If so you might want to use a press wipe rather than screen wash.


----------



## RichardGreaves (Nov 7, 2006)

*Re: Emulsion washing out*

If the stencil washes out it was not exposed enough.

Perhaps not enough time. Perhaps not enough power to penetrate to the back of the stencil _where it attaches to the mesh._ Purple is harder to penetrate than light green or light blue.

You are probably cooking this steak, medium-rare. And only from one side. Think about cooking a pancake or a hamburger and not flipping it over. Time will not solve that problem, you must have penetration.

Properly cured, no dual-cure stencil will be effected by even the strongest water blast or screen wash.

Properly cured I have used dual-cure stencils for more than 100,000 impressions.


----------



## Locklear (Nov 24, 2006)

Richard-

I should clarify...I am getting great printing results from these screens for a while.

It's just after multiple washouts (10-20) that the emulsion is coming off, and it only comes off around the edges of the images.

Does that change anything about what you said?


----------



## RichardGreaves (Nov 7, 2006)

*Re: Emulsion washing out*



Locklear said:


> Richard-
> 
> I should clarify...I am getting great printing results from these screens for a while.
> 
> ...


Nope. You are not doing anything abnormal. Call up the 800 number at Chromaline and ask Mick Orr if SPIKE should breakdown after textile printing and 20 washups with _______. SPIKE is a dual-cure and dual-cure's don't break down.

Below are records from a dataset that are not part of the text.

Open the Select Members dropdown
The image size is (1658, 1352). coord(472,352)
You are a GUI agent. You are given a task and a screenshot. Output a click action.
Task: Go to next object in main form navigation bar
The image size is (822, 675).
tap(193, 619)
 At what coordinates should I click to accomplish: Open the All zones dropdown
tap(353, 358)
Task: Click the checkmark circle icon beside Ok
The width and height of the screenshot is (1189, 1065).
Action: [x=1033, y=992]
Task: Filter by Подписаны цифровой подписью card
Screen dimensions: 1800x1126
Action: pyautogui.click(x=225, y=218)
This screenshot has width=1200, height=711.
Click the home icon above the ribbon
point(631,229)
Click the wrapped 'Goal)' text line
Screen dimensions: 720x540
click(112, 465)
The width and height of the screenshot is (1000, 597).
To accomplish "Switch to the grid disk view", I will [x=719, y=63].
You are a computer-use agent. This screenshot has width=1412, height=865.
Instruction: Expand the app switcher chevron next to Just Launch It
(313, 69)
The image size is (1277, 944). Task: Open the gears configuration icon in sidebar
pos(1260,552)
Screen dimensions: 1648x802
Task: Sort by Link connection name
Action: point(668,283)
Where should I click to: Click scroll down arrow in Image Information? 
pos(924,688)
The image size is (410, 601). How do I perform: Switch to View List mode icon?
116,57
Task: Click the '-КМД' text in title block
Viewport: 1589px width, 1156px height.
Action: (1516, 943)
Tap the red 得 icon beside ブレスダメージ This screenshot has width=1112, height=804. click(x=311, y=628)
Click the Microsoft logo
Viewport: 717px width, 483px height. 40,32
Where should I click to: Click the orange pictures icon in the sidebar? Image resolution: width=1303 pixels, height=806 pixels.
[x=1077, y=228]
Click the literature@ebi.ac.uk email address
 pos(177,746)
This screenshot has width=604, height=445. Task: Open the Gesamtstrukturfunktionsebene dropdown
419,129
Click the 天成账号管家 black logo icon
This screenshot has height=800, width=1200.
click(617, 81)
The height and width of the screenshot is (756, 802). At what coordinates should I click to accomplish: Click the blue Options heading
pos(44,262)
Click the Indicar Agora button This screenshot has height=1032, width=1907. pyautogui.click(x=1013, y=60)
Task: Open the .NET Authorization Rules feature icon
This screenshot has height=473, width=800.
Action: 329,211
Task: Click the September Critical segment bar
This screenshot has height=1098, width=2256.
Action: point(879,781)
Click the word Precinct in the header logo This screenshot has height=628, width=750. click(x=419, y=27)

Water and some scrubbing are breaking down something in your stencil. Some part of the chemical makeup of the film is breaking down as you work with it.









The day I visited this place it was raining and they were drying their screens inside the darkend room on the right with both doors open. Hmmm.....

Moisture in the stencil will block the cross linking of the chemicals.
Not enough UV to make them crosslink.

These are the two most common reasons stencils break down.

Take a coated screen and attach a positive you want to use. Now take a piece of carboard and tape it over the image area with some margin.

Now take the screen out into the sun on a sunny day (it's almost spring!), for 5 minutes. 

Take the cardboard off when you get back inside and expose the rest of the stencil in the usual manner.

Print and wash, print and wash and see if the sun exposed screen holds up better. 









You don't show where you live. What is the Rh indoor and out today? How do you dry your screens? Dry is not heat. If the air around your screen is not in the 40% to 45% Rh range, there will be more moisture in the air than the stencil and the water will stay where it is. 

You need Mother Nature's help to kick that lazy water out of the stencil. She loves equlibrium and balance. If the air is dry, Mother Nature insists that the water leave the stencil. 

Mr. Dehumidifier may be your new best friend.


----------



## Fluid (Jun 20, 2005)

great post Richard. Classic visuals. I dont know what I would do without our dehumidifier. One of the many good investments a shop should have.


----------



## Locklear (Nov 24, 2006)

Thanks for the advice. I think I may not be drying properly.


----------



## fox (May 22, 2008)

I've been having the same problem, using wooden frames that get damp. dehumid sounds like the answer.


----------